One of the DZNE's strengths is that its clinical research and basic research areas collaborate closely. How is this strength reflected in your research?
Four years ago, we moved into a new facility in Munich that is devoted solely to dementia research, throughout a spectrum from biophysics to patients. There, clinical practitioners and basic researchers cooperate very closely on Alzheimer's research – in fact, the closeness of the two sides' cooperation is unprecedented, in my experience. This has greatly changed my life as a researcher, because it has fulfilled my long-held dream of working in an institute that does away with all boundaries between clinical research and basic research, and where all staff work toward the same main goal: to understand Alzheimer's and related diseases – and develop cures for them.
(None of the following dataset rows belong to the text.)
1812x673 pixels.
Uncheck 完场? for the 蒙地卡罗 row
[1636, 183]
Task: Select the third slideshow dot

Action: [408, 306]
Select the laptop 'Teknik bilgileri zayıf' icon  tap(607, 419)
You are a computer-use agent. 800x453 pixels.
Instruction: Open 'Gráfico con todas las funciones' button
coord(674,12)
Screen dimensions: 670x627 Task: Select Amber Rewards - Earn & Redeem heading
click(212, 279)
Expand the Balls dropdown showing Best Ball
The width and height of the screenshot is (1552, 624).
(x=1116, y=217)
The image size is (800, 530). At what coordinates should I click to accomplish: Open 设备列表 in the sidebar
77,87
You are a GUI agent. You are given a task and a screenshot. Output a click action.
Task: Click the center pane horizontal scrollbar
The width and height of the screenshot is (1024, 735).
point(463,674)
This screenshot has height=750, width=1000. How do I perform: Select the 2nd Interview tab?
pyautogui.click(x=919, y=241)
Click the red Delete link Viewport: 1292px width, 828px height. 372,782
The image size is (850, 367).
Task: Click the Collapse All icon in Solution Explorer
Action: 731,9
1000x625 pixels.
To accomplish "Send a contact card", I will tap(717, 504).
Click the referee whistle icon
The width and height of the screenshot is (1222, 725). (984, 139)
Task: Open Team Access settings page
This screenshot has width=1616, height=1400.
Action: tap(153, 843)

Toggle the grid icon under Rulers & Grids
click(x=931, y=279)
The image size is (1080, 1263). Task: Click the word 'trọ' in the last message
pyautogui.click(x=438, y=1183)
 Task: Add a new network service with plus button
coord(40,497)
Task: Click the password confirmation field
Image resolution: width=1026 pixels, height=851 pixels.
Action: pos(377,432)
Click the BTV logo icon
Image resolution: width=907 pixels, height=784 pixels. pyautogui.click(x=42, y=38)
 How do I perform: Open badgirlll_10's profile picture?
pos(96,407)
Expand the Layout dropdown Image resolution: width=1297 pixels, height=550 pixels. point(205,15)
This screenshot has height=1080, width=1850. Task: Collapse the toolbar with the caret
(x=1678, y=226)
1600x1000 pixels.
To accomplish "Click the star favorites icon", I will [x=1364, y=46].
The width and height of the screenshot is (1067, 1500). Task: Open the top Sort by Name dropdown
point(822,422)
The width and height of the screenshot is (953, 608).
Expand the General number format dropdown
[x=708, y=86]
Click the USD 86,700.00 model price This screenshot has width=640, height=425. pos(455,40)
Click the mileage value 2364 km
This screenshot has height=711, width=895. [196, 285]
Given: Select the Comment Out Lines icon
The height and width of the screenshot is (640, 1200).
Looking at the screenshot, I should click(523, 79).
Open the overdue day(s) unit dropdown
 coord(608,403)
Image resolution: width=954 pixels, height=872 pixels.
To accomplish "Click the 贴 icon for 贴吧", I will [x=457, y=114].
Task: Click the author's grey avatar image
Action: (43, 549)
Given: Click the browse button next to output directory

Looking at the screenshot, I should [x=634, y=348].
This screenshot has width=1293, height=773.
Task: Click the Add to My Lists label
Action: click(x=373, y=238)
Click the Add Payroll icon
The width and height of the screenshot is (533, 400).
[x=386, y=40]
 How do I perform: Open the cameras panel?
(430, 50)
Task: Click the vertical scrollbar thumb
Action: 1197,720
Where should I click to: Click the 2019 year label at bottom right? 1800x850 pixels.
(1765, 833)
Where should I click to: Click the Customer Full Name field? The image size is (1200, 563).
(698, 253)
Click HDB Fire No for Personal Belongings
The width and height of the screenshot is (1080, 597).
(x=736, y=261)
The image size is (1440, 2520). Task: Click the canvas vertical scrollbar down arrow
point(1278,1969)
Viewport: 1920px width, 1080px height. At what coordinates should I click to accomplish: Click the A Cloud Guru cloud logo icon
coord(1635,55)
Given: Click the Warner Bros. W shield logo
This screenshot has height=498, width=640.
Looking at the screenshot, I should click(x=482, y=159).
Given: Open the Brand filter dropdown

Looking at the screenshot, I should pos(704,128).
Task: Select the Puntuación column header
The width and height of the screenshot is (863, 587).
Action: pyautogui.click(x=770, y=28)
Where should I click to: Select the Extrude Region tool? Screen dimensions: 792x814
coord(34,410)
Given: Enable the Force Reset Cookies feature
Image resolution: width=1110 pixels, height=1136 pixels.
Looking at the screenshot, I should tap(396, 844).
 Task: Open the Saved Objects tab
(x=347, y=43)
For example, we are looking for molecular indicators that would enable us to understand the inflammatory reactions that take place in the brains of Alzheimer's patients. We are searching for possible candidates for such indicators in mouse models, and, at the same time, are establishing a clinical cohort study that will enable us to test such markers in patients with mild cases of Alzheimer's. In parallel we are planning to participate in a worldwide clinical trial using a secretase inhibitor in a special and very unique cohort of patients suffering from genetically inherited Alzheimer's disease. This cohort allows us to start treatment in patients, who will develop Alzheimer's disease, 5 to 7 years before onset. The DZNE is thus greatly accelerating transfer of basic research findings to the treatment sector, where they can benefit people.